Sometimes, at a movie theater or concert, that makes me feel awfully left out. There I’ll be, paying attention.
Half the beauty in any arts performance is the escape it provides. For just a little while, we’re free of our nagging concerns. When I see those little screens light up in darkened theaters, restaurants, really everywhere, I don’t get it.
My youngest child, who has never known a world without hand-held technology, views my lack of interest in texting as a serious deficiency. He thinks I ought to get a cool new phone and learn to text. I think he ought to respect the fact that to me, text is a noun, not a verb.
Someday I may finally read the instructions and use my cell phone for something other than calling my mom. For now, I’m glad I’m not hooked on text messaging. Combined with driving, it’s a dangerous habit, one I won’t be needing to break.
I have struggled with the impulse to use drive time as talk time, although I have tried to ditch that habit since the Legislature passed a law in 2007 banning drivers from using phones except with hands-free devices.
The stakes may soon get higher. State lawmakers are considering whether to make what is now a secondary offense — drivers can’t be stopped only for using cell phones — into a primary offense. Hearings were held Monday on bills that would let police, without any other cause, stop drivers using cell phones and issue $124 tickets. Calling with hands-free devices would still be legal.
One state trooper said Tuesday that it’s frustrating to be unable to act when he sees obvious signs of distracted driving. “It’s horrible, I can’t really do anything,” said trooper Mark Francis, whose patrol area is primarily Skagit County.
“Their attention is divided,” Francis said. “It’s following too close, drifting over the center line almost like drunk driving, and common-courtesy things like not getting out of the left lane.”
Francis said that people on cell phones often go more slowly than the flow of traffic, much like drunken drivers. “It’s another kind of impaired driver,” he said. “Making it a secondary offense, people don’t take it seriously at all.”
Yet by now, we have all seen news reports of tests in which drivers’ reaction times are measured while they text. We know about lives lost because someone was using a cell phone while driving.
Let’s just quit it, OK? Quit talking and texting while driving. Text at the movies if you have to. At least there, it will only bother people. It won’t kill anyone.
If a law with teeth can get us to give up distracted driving, how about distracted living?
Here’s another confession: I’ve become a Facebook junkie. Since joining the social networking site a year or so ago, I have reconnected with grade-school friends and exchanged quips with friends and quasi friends.
All that texting, tweeting and online updating might be messing not only with our safety but with our happiness. Tal Ben-Shahar, whose “Positive Psych” class was the most popular course at Harvard University one semester in 2006, has recently been on a PBS lecture program, “Happiness 101.” Ben-Shahar is also featured in an article in this week’s Parade magazine, with the headline “Make Happiness Happen!”

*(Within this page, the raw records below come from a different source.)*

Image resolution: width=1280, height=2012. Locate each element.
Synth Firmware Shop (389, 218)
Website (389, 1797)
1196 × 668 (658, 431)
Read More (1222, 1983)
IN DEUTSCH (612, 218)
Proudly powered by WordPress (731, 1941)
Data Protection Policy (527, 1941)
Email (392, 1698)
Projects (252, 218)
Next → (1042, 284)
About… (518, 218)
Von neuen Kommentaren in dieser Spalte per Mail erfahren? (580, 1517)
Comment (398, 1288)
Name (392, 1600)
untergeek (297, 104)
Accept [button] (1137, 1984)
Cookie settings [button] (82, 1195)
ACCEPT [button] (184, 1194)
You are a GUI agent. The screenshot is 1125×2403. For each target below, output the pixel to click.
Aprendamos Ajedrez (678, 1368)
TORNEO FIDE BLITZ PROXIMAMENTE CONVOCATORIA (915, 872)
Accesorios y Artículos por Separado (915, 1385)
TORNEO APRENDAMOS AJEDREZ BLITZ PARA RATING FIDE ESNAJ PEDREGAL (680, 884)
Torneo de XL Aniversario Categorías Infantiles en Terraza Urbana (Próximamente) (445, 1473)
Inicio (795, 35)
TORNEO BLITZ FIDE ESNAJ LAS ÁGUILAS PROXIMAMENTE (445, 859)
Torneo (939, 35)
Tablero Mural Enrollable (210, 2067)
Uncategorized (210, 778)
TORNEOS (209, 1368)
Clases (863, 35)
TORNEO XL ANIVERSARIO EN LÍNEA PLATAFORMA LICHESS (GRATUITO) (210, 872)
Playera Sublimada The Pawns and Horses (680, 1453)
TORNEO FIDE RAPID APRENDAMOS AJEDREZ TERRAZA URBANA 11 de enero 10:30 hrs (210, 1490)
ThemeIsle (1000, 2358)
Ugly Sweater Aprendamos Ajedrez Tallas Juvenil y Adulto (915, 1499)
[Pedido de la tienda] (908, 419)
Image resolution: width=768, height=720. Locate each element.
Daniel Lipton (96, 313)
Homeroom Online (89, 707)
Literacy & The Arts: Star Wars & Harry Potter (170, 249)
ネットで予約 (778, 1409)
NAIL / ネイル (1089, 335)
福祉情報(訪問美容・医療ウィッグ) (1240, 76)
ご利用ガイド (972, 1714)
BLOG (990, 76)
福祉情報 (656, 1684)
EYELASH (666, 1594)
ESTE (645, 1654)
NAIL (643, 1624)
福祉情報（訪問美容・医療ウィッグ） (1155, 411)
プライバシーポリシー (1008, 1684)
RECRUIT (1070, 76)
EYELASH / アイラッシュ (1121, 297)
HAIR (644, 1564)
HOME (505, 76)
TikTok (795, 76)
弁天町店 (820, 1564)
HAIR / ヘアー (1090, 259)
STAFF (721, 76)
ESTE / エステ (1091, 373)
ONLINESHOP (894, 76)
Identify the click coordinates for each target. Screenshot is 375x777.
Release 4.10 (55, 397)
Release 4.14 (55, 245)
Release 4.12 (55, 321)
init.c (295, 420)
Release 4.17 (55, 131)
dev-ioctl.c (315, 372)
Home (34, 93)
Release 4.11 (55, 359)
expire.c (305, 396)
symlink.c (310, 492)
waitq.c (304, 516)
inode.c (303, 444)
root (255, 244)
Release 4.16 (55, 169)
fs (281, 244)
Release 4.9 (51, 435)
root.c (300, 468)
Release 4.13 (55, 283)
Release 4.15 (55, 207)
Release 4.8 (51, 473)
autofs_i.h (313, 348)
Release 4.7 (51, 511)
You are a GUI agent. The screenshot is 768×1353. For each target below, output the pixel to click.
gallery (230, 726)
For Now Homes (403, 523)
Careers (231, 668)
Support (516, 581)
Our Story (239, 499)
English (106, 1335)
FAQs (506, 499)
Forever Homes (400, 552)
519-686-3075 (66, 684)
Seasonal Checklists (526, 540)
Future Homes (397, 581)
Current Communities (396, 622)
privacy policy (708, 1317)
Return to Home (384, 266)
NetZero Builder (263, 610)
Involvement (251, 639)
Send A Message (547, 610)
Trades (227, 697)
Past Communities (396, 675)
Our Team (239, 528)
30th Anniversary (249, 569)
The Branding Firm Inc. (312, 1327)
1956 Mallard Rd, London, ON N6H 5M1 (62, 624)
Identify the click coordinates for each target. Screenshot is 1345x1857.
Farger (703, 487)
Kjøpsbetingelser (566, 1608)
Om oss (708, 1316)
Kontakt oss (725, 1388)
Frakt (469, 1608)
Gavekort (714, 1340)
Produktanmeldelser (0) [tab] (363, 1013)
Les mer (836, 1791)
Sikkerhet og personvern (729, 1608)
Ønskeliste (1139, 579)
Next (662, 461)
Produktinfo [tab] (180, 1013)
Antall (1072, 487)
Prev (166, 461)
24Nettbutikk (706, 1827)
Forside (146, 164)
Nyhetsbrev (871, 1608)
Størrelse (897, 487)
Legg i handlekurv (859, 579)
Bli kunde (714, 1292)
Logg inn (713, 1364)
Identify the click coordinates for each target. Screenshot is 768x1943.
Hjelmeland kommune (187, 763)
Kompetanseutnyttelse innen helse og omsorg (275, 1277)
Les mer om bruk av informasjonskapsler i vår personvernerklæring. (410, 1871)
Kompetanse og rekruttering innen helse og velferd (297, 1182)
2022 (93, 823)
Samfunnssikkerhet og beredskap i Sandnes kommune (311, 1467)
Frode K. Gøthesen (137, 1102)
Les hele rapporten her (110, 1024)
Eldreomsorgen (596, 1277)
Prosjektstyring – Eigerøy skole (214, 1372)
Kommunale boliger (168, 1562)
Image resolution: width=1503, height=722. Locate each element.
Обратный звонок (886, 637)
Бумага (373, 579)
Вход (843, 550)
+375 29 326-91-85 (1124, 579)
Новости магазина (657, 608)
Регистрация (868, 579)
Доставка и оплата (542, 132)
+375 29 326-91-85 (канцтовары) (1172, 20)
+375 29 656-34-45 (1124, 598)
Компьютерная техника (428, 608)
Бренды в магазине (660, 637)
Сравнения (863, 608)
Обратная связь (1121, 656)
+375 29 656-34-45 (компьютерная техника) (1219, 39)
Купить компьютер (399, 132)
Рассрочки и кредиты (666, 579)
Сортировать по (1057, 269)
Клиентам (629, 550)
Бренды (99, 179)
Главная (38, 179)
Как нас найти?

“We’ve all been trained to maximize every minute of our day,” the former Harvard lecturer is quoted as saying in the article. “But people who are able to focus on just one thing — even for one or two hours a day — are not only happier at their work, they’re also more productive and creative.”
All our high-tech efforts to keep in touch may seem fun, but they sometimes rob us of real life. And sometimes, they cost real lives.